====== 所给摘录

Hibernate Search索引未完成的文档

Question

Hibernate Search索引未完成的文档

hibernatesearchbatch-fileindexinghibernate-search

3

我在批量索引数据时遇到了问题。我想要对一些成员使用@IndexedEmbedded，并且需要获取信息的Article列表进行索引。文章从另外两个bean：Page和Articlefulltext中获取附加信息。

批量会通过Hibernate Search Annotations正确更新数据库并添加新的Document到我的Lucene索引。但是添加的文档具有不完整的字段。似乎Hibernate Search没有看到所有的注解。

因此，当我查看Lucene Index时，可以看到关于Article和Page对象的某些字段，但没有关于ArticleFulltext的任何字段，但我的数据库中有正确的数据，这意味着persist（）操作已正确执行...

我真的需要一些帮助，因为我不知道Page和ArticleFullText之间有什么区别...

奇怪的是，如果我使用MassIndexer，它将正确地将Article + Page + Articlefulltext数据添加到Lucene索引中。但我不想每次进行大型更新时都重建数百万条文档索引...

我将log4j日志级别设置为hibernate search和lucene的debug级别。他们没有给我太多信息。

============
====== 资料摘录

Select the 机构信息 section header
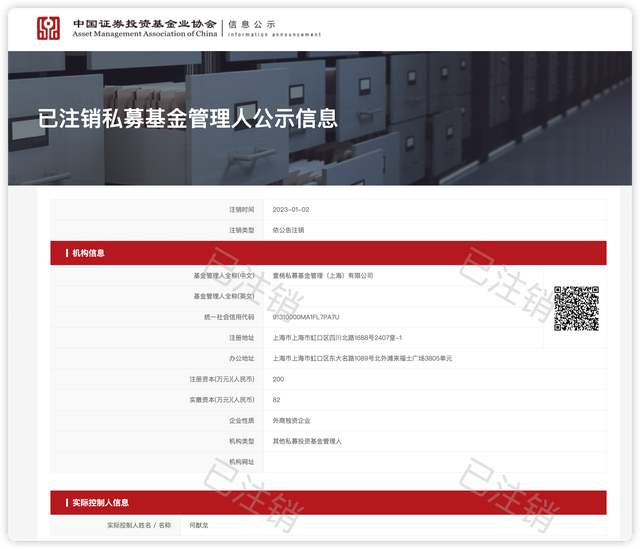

============

任务目标:
请一字不改地返回那篇关于Hibernate Search索引文档不完整的帖子中，以含有“hibernatesearchbatch-fileindexinghibernate-search”的词句开头、以“Text之间有什么区别...”结尾的部分。

书面回答:
hibernatesearchbatch-fileindexinghibernate-search

3

我在批量索引数据时遇到了问题。我想要对一些成员使用@IndexedEmbedded，并且需要获取信息的Article列表进行索引。文章从另外两个bean：Page和Articlefulltext中获取附加信息。

批量会通过Hibernate Search Annotations正确更新数据库并添加新的Document到我的Lucene索引。但是添加的文档具有不完整的字段。似乎Hibernate Search没有看到所有的注解。

因此，当我查看Lucene Index时，可以看到关于Article和Page对象的某些字段，但没有关于ArticleFulltext的任何字段，但我的数据库中有正确的数据，这意味着persist（）操作已正确执行...

我真的需要一些帮助，因为我不知道Page和ArticleFullText之间有什么区别...